さらに、石油や石炭の開発事業などで減損損失705億円を計上しました。
減損損失というのは、ある事業や設備などの将来の収益性が低下すると予想される場合に、見込みの損失を計上し、その分だけ固定資産の評価を切り下げる臨時の会計処理です。
損益計算書の特別損失というところに計上されます。
今回の減益をもたらした大きな要因として、棚卸資産の価格下落に伴う評価損の計上があります。
ドバイ原油価格が2014年度平均で1バレル83.5ドルであり、3月末では55ドル近辺にあったようです。
在庫の期末時価が下がると、その分は評価損になります。
損益計算書の売上原価に含めて費用計上されますので、同じ売上高でも売上総利益(粗利益)が減少します。

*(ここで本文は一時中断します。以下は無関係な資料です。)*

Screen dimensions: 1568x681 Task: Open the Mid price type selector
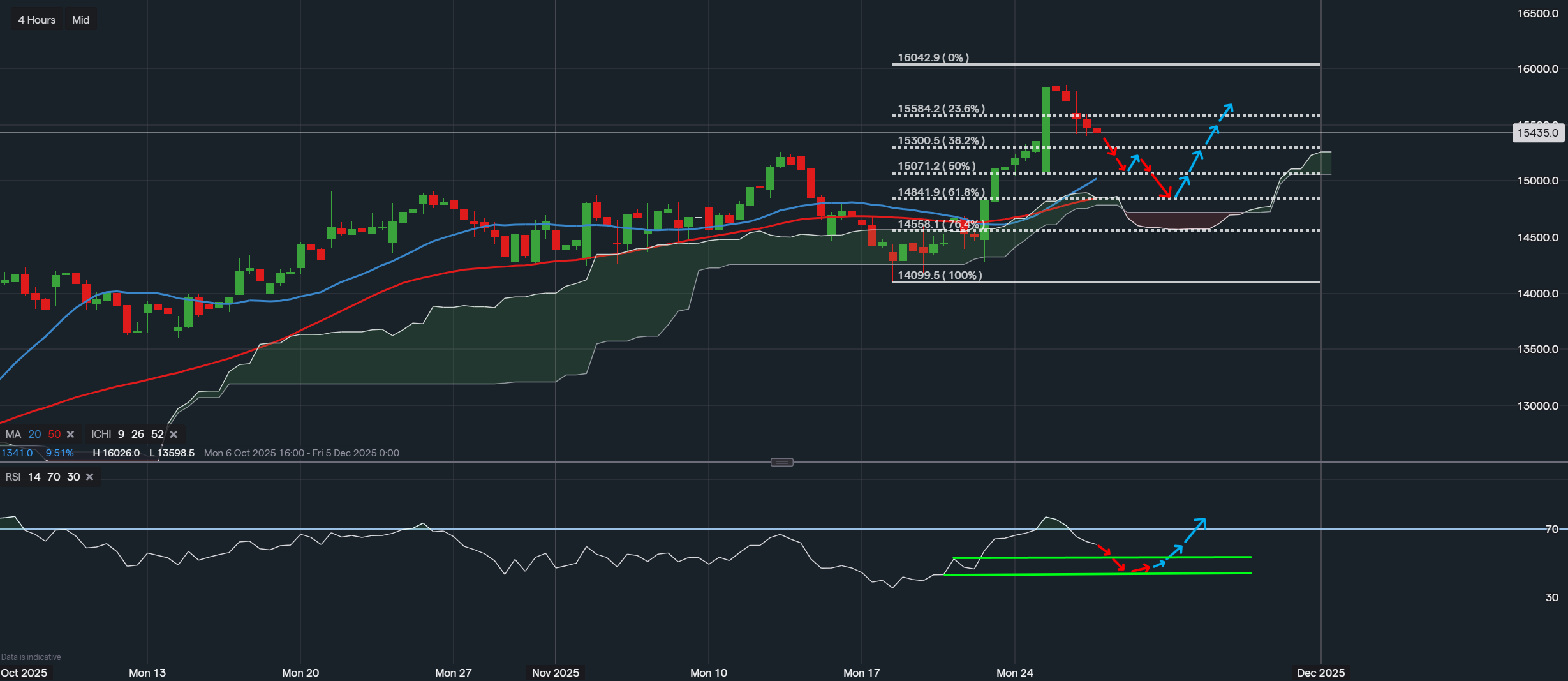pos(81,20)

※出光興産の2015年3月期の損益計算書(売上総利益まで)
売 上 高 4,629,732百万円
売 上 原 価 4,431,066百万円(-)
売 上 総 利 益 198,666百万円
このように、会社本来の営業努力とはあまり関係のない、マーケットの変動要因で会社の業績が大きく左右されることがある、というのも現代の企業決算の特徴といえるでしょう。
2016年3月期の連結業績予測は、売上高が4兆3500億円と6%の減収を見込んでいますが、最終利益は560億円と、黒字化を目指しています。
原油価格の動向に加え、為替相場の変動にも影響を受ける複雑な経営環境下で、今後の出光興産の健闘を期待したいですね。